Yeah so I made a mistake regarding my loans. I had no financial knowledge when I was 17 and applying to schools and just trusted my parents to do the right thing for me financially. It didn't work out that way. That's in the past. Not really, but no point in whining about it. But it is going to affect my future career decisions....

 

Thus I have two options at this juncture...

 

Option 1) I wanted to get a PhD in psychology (specifically quantitative psychology) but given the amount of loans I have, I am questioning whether it is the right decision to let these loans accumulate interest for 5 or 6 years (the majority accumulate interest, a few of my federal loans don't). I've calculated I'm going to accrue about 3500 in interest a year while they are deferred. So the possibility exists I will accrue 20k in interest. Depending on my stipend level I may be able to pay half or all of this by saving 150 to 300 a month and being extremely frugal.

 

Option 2) I can try to find jobs in business that pay more now, and pay down my loans and either find an employer to pay for graduate school or attend part-time while I work and not accrue any debt.

 

I have a  BS in Psychology from a public ivy and I graduated cum laude, but most of my job experience is in research although I did work for one business for an internship.
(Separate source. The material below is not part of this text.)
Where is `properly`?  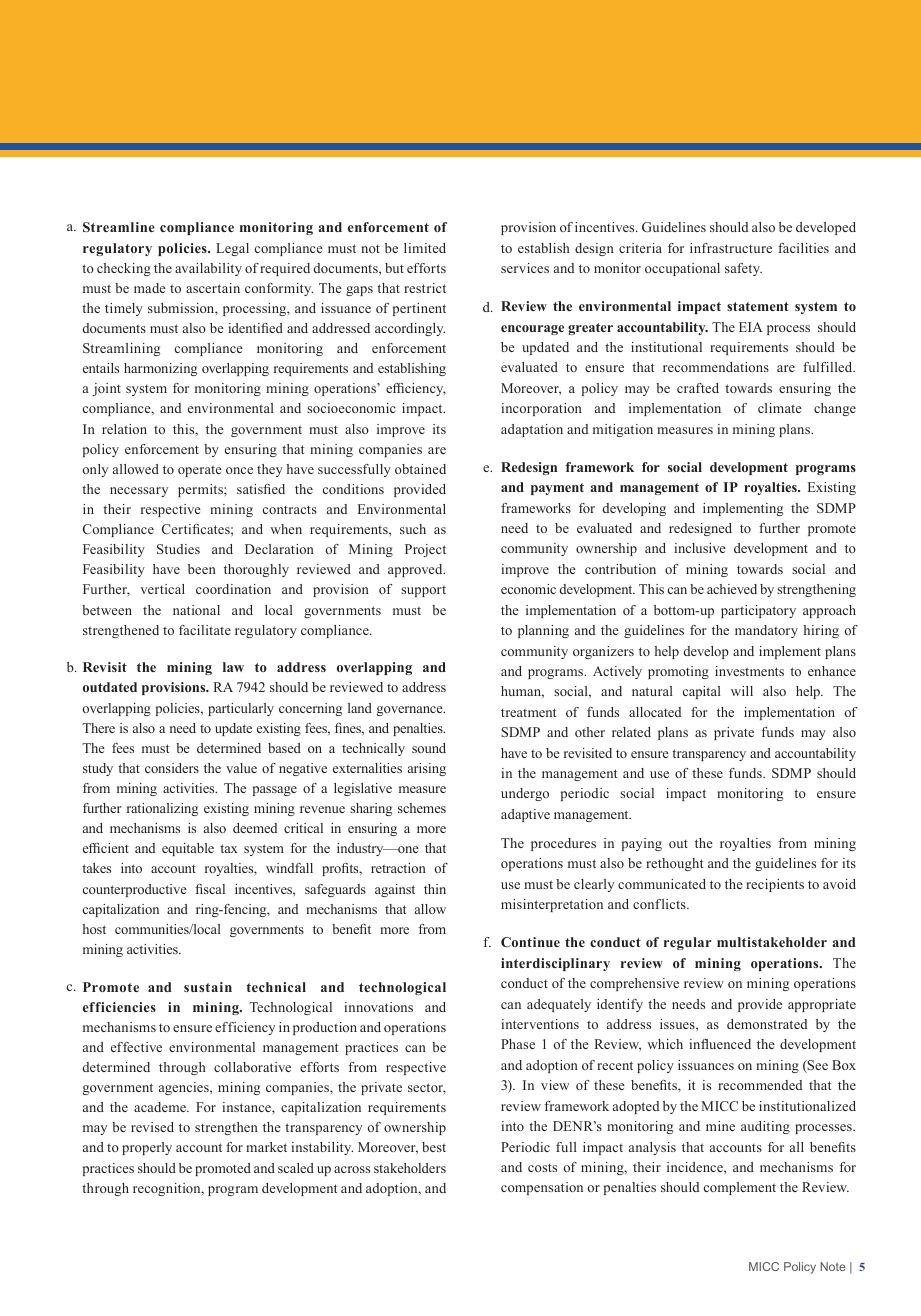
properly is located at coordinates (147, 1148).
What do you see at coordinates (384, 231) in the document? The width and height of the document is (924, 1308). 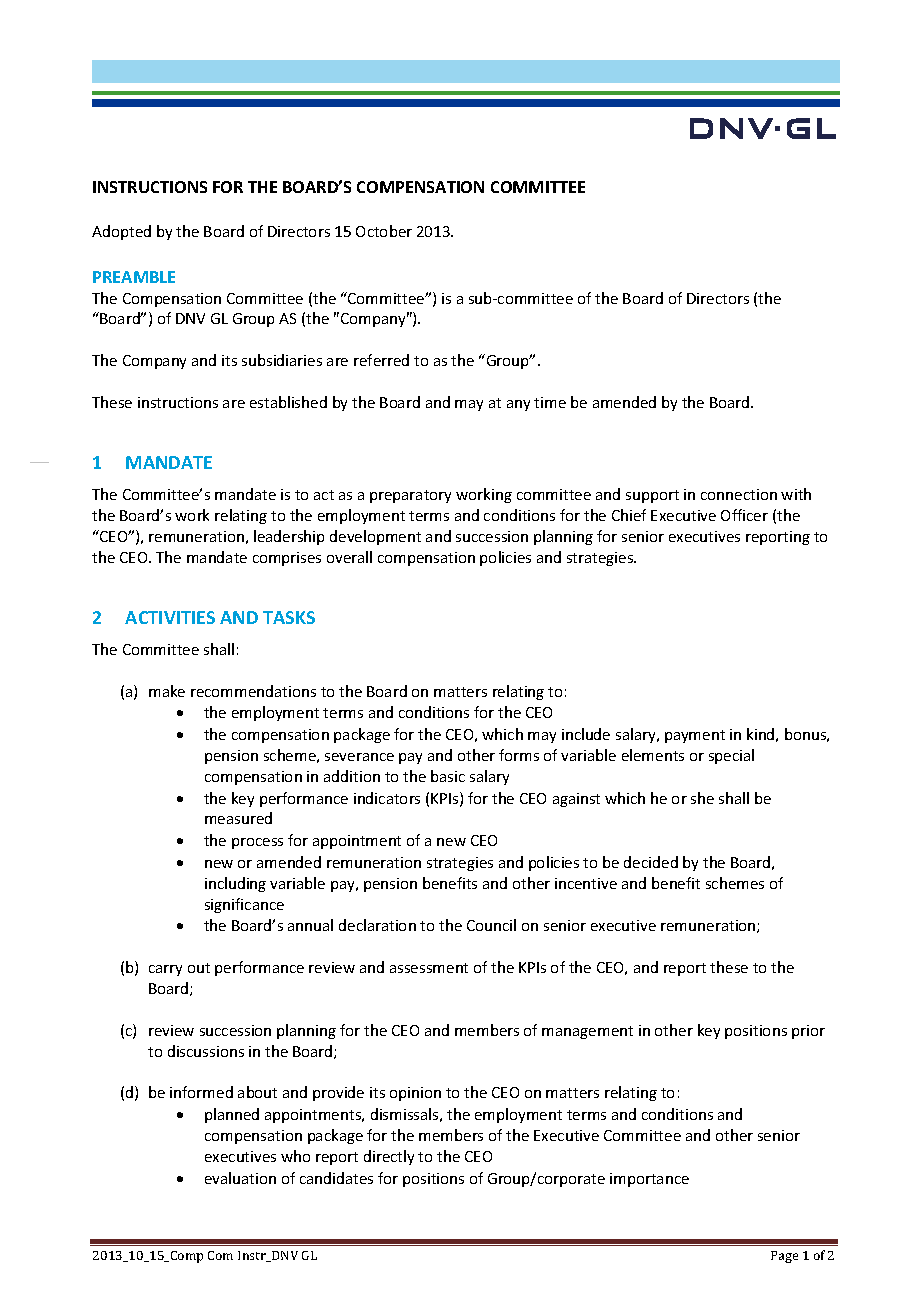 I see `October` at bounding box center [384, 231].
I was thinking I might be able to find an entry level job doing market research or low level finance work.

 

Any advice would be greatly appreciated....

Edited by Grimnir
Posted

Well, the thing is that your loans would accrue interest regardless of whether they were in deferment or not.  They will be accruing more interest, of course, since you are not repaying.  FinAid.org's cost of interest capitalization calculator says that a $50,000 loan that is deferred for 6 years without repayment would accrue about $20,400 in interest.  But in the end, you're only paying about $8,000 more than you would've paid without the 6 years of deferment - because you have to subtract out the interest that would've accrued anyway during the 6 years that you were in repayment.

 

So really, it's up to whether you think that extra $8,000 in accrued interest is worth the PhD.  Honestly, a PhD in quantitative psychology is a useful degree both inside and outside academia - it's the subfield I wish I had gone into (I didn't know it existed in college!) and quantitative psychologists are in pretty high demand.  Inside academia there are more job listings than there are quant psych PhDs; outside academia, you could work for data science firms or educational testing and measurement firms or as a quant, all of which are pretty lucrative fields.  I'm doing a quant postdoc now to try and make the transition; my mentors are quantitative psychologists who have started a methodology center focused on applying advanced statistics to social science methods and they are typically supported by serving as the analytical consultants on people's grants.

 

Also

 

Option 2) I can try to find jobs in business that pay more now, and pay down my loans and either find an employer to pay for graduate school or attend part-time while I work and not accrue any debt.

 

If you want a PhD in quant psych, you won't be able to do this most likely.  You can't attend PhD programs part-time (most PhD programs, anyway; any reputable program in quantitative psychology wouldn't allow you to attend part time).  You also wouldn't need an employer to pay for your PhD - I haven't heard of this happening, but most quant psych programs are funded anyway.